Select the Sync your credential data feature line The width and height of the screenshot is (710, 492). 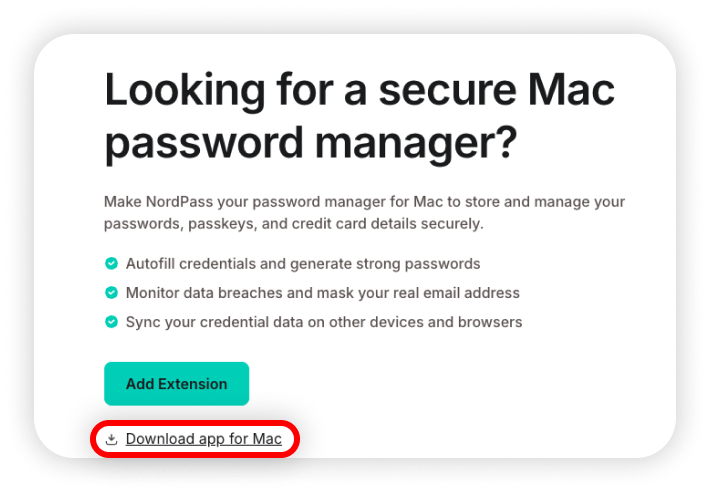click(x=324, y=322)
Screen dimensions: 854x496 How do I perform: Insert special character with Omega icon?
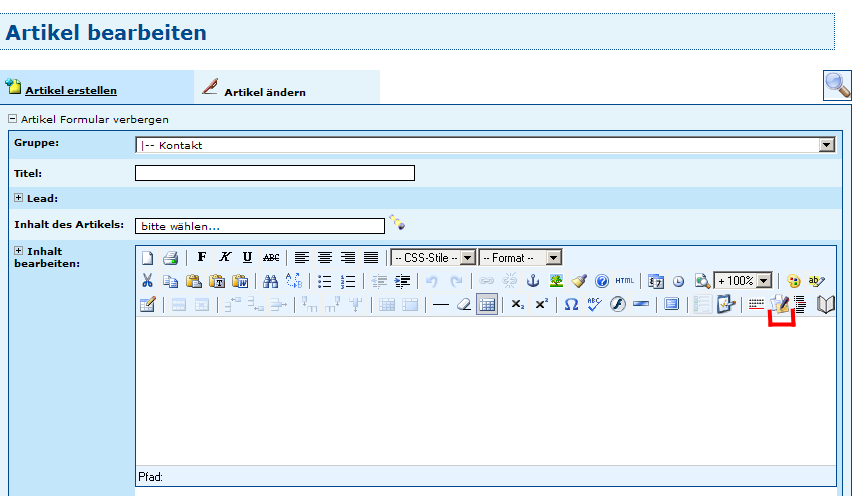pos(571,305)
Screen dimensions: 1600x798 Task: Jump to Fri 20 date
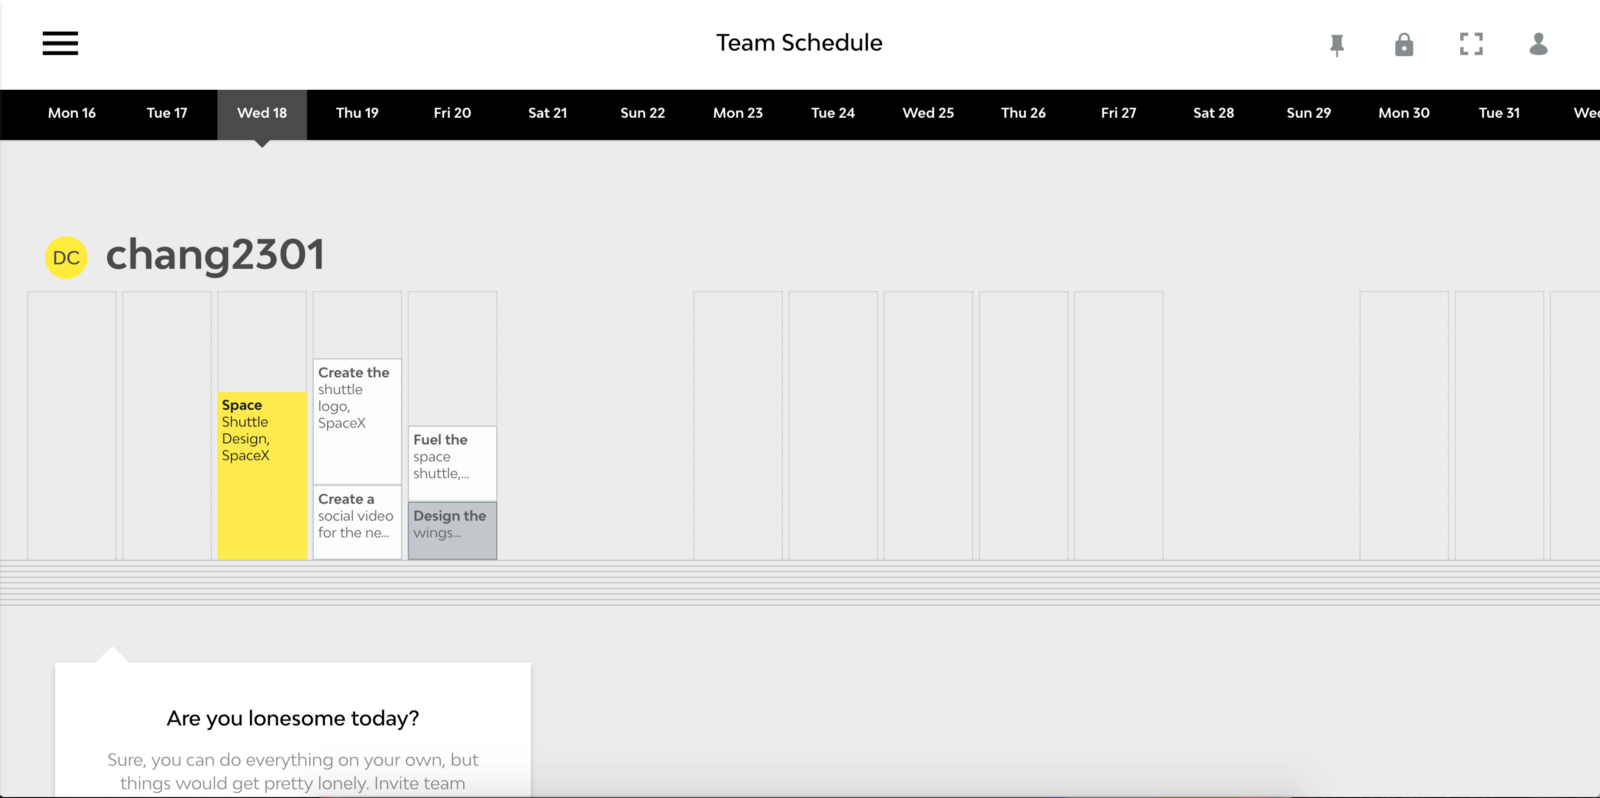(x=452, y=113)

* [Problem details]: Your output should consist solely of the lines from the line containing "Screen dimensions: 854x496" through the last line of the entries, verbatim, minus any pictures.

* [Result of this exercise]:
Screen dimensions: 854x496 How do I perform: Insert special character with Omega icon?
pos(571,305)
Screen dimensions: 1600x798 Task: Jump to Fri 20 date
(x=452, y=113)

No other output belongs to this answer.